__AIM__.
Render the lines that follow as a numbered list, omitting any blank lines.

__ENTRIES SHOWN__.
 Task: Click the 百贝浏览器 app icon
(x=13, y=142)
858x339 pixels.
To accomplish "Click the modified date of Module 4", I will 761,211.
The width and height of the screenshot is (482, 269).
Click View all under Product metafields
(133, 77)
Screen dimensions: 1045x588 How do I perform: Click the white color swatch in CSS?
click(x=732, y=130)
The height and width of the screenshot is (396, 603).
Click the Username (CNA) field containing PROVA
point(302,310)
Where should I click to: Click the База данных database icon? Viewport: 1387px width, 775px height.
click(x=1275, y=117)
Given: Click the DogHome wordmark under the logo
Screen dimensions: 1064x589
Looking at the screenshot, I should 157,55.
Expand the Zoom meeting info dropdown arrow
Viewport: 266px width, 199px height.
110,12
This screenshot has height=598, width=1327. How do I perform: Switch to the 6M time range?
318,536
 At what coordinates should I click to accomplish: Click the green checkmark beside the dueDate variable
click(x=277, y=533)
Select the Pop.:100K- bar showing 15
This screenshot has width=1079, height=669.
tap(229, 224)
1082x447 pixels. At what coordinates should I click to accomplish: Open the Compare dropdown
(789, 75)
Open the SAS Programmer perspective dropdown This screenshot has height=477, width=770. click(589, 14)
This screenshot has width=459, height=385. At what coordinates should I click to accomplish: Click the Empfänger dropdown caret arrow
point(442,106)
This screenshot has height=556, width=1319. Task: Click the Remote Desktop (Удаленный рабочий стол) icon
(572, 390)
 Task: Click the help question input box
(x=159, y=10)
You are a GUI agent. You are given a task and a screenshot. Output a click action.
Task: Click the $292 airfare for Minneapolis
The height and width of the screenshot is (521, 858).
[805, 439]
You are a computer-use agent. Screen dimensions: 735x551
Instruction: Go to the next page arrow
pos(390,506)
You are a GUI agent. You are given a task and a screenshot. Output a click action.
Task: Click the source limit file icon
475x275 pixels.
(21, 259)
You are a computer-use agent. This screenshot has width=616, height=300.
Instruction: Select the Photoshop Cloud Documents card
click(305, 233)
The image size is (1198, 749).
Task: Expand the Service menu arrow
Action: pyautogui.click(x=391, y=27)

__EXPECTED ANSWER__.
1.  Task: Click the 百贝浏览器 app icon
2. (x=13, y=142)
3. 858x339 pixels.
4. To accomplish "Click the modified date of Module 4", I will 761,211.
5. The width and height of the screenshot is (482, 269).
6. Click View all under Product metafields
7. (133, 77)
8. Screen dimensions: 1045x588 How do I perform: Click the white color swatch in CSS?
9. click(x=732, y=130)
10. The height and width of the screenshot is (396, 603).
11. Click the Username (CNA) field containing PROVA
12. point(302,310)
13. Where should I click to: Click the База данных database icon? Viewport: 1387px width, 775px height.
14. click(x=1275, y=117)
15. Given: Click the DogHome wordmark under the logo
16. Screen dimensions: 1064x589
17. Looking at the screenshot, I should 157,55.
18. Expand the Zoom meeting info dropdown arrow
19. Viewport: 266px width, 199px height.
20. 110,12
21. This screenshot has height=598, width=1327. How do I perform: Switch to the 6M time range?
22. 318,536
23.  At what coordinates should I click to accomplish: Click the green checkmark beside the dueDate variable
24. click(x=277, y=533)
25. Select the Pop.:100K- bar showing 15
26. This screenshot has width=1079, height=669.
27. tap(229, 224)
28. 1082x447 pixels. At what coordinates should I click to accomplish: Open the Compare dropdown
29. (789, 75)
30. Open the SAS Programmer perspective dropdown This screenshot has height=477, width=770. click(589, 14)
31. This screenshot has width=459, height=385. At what coordinates should I click to accomplish: Click the Empfänger dropdown caret arrow
32. point(442,106)
33. This screenshot has height=556, width=1319. Task: Click the Remote Desktop (Удаленный рабочий стол) icon
34. (572, 390)
35.  Task: Click the help question input box
36. (x=159, y=10)
37. You are a GUI agent. You are given a task and a screenshot. Output a click action.
38. Task: Click the $292 airfare for Minneapolis
39. The height and width of the screenshot is (521, 858).
40. [805, 439]
41. You are a computer-use agent. Screen dimensions: 735x551
42. Instruction: Go to the next page arrow
43. pos(390,506)
44. You are a GUI agent. You are given a task and a screenshot. Output a click action.
45. Task: Click the source limit file icon
46. 475x275 pixels.
47. (21, 259)
48. You are a computer-use agent. This screenshot has width=616, height=300.
49. Instruction: Select the Photoshop Cloud Documents card
50. click(305, 233)
51. The image size is (1198, 749).
52. Task: Expand the Service menu arrow
53. Action: pyautogui.click(x=391, y=27)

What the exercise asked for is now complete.